Von oben kann es nicht kommen. Somit gehe ich von der Erdwärme aus, welche den Teich wieder auf Temperatur gebracht hat. In der Erde bei 1 m tiefe ist im allgemeinen so 6-10 Grad. So kommt es auch aus eurem Kaltwasserhahn.
 

Somit denke ich, ist es bei meinem Teich mit so 1,6 m Tiefe eher schlecht da irgend welche Filter laufen zu lassen.
Auch wenn ich nur in 0,4 m Tiefe absauge. Gemessen wurde in ca. 1,4 m Tiefe. Werde mal schauen ob ich irgendwo noch ein __ Blei finde um ganz auf den Grund zu kommen. 

Was sind eure Erfahrungen. Haben doch einige so ein Thermometer im Teich. Welche Temperatur messt Ihr zur zeit mit welchen Filtern, Abdeckungen...... 

Heizungen kann man wohl weg lassen. Da kommt es nur auf die Watt-Zahl an, was man da messen kann.


----------



## dizzzi (5. Okt. 2017)

Hi Folks,

brauch mal euren Rat. Im Netzt finde ich leider kein Thermometer, welches ich auf den Teichgrund legen kann, und mir die Temperatur per Funk an einem Sender liefert. Mich würde schon intressieren, wie sich die Temperatur jetzt im kommenden Winter verhält.
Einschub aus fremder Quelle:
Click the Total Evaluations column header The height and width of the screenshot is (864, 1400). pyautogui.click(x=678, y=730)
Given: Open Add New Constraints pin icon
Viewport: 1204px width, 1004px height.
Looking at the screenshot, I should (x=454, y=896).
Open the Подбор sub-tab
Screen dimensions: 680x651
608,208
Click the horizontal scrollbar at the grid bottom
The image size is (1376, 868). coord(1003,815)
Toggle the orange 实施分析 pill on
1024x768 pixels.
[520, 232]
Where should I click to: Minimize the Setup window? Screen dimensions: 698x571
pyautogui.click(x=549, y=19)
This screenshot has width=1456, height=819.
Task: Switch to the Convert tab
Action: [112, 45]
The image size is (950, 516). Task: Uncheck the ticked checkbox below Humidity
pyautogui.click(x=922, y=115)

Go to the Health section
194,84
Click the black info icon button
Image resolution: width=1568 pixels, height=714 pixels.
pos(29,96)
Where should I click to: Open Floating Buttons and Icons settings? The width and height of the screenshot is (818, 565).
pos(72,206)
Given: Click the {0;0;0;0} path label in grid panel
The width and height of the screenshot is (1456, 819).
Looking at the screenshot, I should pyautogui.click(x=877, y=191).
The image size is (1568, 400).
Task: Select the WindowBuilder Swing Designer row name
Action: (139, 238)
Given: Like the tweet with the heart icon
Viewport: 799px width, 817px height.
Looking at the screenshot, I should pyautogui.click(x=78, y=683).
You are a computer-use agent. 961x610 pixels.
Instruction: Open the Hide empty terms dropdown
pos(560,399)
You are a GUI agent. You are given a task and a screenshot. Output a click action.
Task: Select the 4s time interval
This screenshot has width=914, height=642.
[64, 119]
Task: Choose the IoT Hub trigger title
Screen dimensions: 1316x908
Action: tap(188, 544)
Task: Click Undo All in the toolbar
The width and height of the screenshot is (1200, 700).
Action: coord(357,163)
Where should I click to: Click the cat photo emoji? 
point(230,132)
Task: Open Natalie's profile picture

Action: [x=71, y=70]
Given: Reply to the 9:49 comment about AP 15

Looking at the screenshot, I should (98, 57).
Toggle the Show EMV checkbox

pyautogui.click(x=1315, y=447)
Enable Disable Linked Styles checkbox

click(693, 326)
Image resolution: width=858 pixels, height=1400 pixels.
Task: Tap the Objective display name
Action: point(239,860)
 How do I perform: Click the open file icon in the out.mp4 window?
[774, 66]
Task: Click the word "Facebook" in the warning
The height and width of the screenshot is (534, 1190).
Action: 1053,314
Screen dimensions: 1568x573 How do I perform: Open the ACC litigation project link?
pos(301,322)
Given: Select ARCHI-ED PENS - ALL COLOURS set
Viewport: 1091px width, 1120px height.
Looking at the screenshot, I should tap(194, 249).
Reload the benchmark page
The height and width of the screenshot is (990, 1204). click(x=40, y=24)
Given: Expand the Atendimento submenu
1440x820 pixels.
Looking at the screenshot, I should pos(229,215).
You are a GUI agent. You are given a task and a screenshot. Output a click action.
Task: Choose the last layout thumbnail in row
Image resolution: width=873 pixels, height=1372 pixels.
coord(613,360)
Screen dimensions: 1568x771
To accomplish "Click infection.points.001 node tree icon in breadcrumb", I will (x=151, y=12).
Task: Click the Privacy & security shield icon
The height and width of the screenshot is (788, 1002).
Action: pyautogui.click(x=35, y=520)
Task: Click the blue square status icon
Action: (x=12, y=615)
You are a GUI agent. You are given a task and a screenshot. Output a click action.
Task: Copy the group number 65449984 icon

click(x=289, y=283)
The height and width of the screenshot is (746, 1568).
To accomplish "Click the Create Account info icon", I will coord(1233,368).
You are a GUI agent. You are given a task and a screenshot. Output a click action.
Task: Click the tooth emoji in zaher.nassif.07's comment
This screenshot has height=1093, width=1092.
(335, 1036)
Macht das aus euren Augen Sinn? Was habt ihr für Lösungen?

@Totto: Kann das Therometer von dir so etwas? 

Danke & LG

Udo


----------



## Alfii147 (5. Okt. 2017)

Tottoabs schrieb:


> Was sind eure Erfahrungen. Haben doch einige so ein Thermometer im Teich. Welche Temperatur messt Ihr zur zeit mit welchen Filtern, Abdeckungen......



Wie es ohne Filter & Co. aussieht, kann ich Dir leider nicht mitteilen, da diese immer auf voller Kraft laufen!
Aber ich kann dir die jetzige Temperatur mitteilen:

Gemessen wird in ca. 1.3-1.5 Meter tiefe, mit meiner Heizung.
Zusätzlich messe ich an der Wasseroberfläche gegen. Unterschiede gibt es hier nicht, bzw. nicht merklich.
Umwälzung, knapp 1 1/2 x in der Stunde.

Heizung wurde mit dem Messgerät der Koidocs, gegen gecheckt. Stimmten haargenau!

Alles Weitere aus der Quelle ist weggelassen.